Since the Stonewall riots in 1969, LGB activists have encouraged gay people to come out and speak the truth about their lives. Why were activists so angry with Nixon for boldly telling her own truth? What political, and personal, nerve had she inadvertently struck

In the past decade, the argument that homosexuals are born that way has become a major talking point used by LGB advocates to argue for equal rights. Nixon’s declaration, “For me, it’s a choice,” strayed from this carefully crafted political and legal script. Worse, it could be heard as reinforcing the antigay message of some conservative political groups. These groups, in their own public relations strategy, describe homosexuality as a “lifestyle choice” or “behavior-based identity.” If being gay is a “choice,” it supposedly does not merit the civil rights protections extended to racial minorities and women.

But “born that way” is more than a sound bite in a public relations war. Many LGB people describe their sexual identities as in- born, an immutable part of who they are. Some others, like Nixon, claim they choose to be gay. This may be particularly true for lesbians. In the late 1970s, some feminists believed lesbianism was a chosen political and sexual identity.

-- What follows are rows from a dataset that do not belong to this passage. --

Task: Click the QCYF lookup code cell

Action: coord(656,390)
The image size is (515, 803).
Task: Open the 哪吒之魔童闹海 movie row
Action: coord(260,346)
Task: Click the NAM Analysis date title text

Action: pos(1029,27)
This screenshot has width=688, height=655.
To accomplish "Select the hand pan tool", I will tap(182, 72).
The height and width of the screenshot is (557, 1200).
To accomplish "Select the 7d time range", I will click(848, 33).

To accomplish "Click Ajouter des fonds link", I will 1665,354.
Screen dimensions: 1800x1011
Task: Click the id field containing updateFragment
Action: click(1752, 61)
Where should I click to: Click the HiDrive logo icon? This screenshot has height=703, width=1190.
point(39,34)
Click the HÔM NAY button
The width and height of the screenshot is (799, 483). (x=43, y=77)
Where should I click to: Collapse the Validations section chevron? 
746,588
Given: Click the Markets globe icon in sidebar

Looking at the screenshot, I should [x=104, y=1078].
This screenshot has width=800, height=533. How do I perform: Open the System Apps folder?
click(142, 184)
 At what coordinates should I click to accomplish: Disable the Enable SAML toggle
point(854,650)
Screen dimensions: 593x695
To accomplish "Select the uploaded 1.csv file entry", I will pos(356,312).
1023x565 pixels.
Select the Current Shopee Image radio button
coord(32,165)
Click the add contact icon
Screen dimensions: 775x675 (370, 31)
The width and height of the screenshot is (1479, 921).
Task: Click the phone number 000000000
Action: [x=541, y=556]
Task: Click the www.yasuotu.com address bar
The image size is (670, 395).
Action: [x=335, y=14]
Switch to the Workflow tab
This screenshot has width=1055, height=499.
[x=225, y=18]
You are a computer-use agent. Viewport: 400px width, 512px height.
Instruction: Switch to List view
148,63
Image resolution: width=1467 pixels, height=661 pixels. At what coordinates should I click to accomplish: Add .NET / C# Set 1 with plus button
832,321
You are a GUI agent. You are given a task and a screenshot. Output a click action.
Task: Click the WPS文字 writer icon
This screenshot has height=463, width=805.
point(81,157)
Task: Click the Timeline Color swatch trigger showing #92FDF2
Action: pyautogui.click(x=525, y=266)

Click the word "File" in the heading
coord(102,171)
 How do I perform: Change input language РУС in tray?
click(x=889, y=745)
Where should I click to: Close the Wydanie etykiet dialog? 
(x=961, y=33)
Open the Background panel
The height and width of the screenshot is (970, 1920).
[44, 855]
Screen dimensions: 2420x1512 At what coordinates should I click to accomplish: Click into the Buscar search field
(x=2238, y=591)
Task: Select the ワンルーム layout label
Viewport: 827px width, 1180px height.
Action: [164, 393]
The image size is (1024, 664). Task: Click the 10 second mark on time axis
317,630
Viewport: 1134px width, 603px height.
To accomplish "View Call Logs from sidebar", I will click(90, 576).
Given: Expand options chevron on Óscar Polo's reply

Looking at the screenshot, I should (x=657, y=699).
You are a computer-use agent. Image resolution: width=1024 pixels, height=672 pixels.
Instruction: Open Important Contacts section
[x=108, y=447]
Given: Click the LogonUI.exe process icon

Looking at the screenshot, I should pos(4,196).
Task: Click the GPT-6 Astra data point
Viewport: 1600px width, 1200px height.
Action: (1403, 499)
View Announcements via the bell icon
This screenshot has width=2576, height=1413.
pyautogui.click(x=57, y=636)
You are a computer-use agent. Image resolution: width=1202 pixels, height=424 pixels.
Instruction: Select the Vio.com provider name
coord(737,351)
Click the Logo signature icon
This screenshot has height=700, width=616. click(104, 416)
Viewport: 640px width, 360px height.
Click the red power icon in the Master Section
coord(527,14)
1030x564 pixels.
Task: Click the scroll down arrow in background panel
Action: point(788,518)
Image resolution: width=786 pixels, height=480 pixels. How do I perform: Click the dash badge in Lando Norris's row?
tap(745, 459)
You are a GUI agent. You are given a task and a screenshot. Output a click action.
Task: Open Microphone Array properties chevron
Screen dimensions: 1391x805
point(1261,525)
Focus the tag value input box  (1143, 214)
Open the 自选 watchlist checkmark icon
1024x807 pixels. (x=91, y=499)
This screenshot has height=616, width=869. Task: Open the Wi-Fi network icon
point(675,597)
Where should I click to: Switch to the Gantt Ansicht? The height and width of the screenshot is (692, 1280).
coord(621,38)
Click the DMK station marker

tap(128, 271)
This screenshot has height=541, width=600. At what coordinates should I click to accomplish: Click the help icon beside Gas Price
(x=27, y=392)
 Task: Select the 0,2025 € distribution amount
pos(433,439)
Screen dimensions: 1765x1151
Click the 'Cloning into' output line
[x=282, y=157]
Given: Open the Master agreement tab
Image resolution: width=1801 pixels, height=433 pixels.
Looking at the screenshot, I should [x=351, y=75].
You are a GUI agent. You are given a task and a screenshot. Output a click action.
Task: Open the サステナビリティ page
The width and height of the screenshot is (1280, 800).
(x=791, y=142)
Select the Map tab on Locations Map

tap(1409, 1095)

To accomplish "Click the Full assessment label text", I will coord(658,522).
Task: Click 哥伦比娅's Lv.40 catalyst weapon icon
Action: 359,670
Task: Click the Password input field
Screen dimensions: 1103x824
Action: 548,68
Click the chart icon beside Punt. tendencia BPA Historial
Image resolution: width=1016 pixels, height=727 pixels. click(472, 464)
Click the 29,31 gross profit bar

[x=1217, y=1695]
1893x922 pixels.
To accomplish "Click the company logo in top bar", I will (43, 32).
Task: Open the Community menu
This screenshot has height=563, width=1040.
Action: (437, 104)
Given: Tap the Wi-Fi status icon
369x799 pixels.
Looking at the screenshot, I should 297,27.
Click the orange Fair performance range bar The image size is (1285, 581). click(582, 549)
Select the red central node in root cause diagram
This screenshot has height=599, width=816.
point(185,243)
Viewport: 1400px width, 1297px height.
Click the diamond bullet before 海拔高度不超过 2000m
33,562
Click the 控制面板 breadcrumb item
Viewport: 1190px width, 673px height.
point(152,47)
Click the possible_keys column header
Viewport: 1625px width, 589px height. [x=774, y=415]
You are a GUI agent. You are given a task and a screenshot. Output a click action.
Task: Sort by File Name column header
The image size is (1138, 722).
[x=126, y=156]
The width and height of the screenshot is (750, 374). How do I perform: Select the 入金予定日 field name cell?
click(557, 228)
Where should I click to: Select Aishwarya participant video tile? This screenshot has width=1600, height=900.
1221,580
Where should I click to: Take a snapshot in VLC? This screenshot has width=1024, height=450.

These “political lesbians” did not necessarily have sex with, or even sexually desire, women. Most self-declared lesbians decidedly do desire and have sex with other women (see myth 13, “Lesbians Do Not Have Real Sex”).

Still other LGB people would say their sexuality is both chosen and unchosen. They may not have chosen their same-sex desires, but they do choose to act on them and come out as L, G, or B. Other LGB people would say they do not care how or why they came to be gay--they are gay and it is fine. LGB people, like straight people, have all sorts of ways of answering the question, “Why are you the way you are”

Sexuality, or the life of desire, asks profound questions about relating to others in the world we share. The intricacies of sexual desire, especially whom we desire, have been understood as an important key to who we are since “homosexuality” and “heterosexuality” were invented as distinct identities in the mid-nineteenth century. Yet in the contemporary United States--because heterosexuality is presumed to be the natural, default position--all the pressure is on LGB people to explain their desires and justify their existence. This has meant that LGB people’s explanations for who and why they are acquire disproportionately large moral, legal, and personal significance.

What is the connection between whether or not LGB people are born gay and whether they should be protected from discrimination? If LGB people are born that way, and cannot change who they are, it would be unjust to discriminate against them. Alternately, if homosexuality is a choice, then society is not required to extend equal protections to LGB people as a group. This latter argument implies that homosexuality is not just a choice, but a bad choice. Ironically, the gay-affirming, born-that-way argument may imply this as well. Defending homosexuality on the grounds that LGB people are born that way and just can’t help it could bolster the idea that there is something wrong with being L, G, or B.

This discussion raises several issues that need to be addressed. When it comes to the moral question of how to treat other people in everyday interactions, it does not matter what causes homosexuality. There is nothing wrong with same-sex desire or LGB lives.

Second, LGB people deserve equal protection under the law. As a simple matter of fairness and legal precedent, it does not matter whether homosexuality is “immutable.” This is not a legal requirement for granting equal rights.

Finally, it is simply not true that heterosexuality is the way everyone naturally is. We know from studies that a large number of heterosexually identified people have had same-sex sexual relations at some point in their lives (see myth 2, “About 10 Percent of People Are Gay or Lesbian”). Heterosexuality does not occupy a moral high ground of naturalness. It is also as much in need of explanation as homosexuality.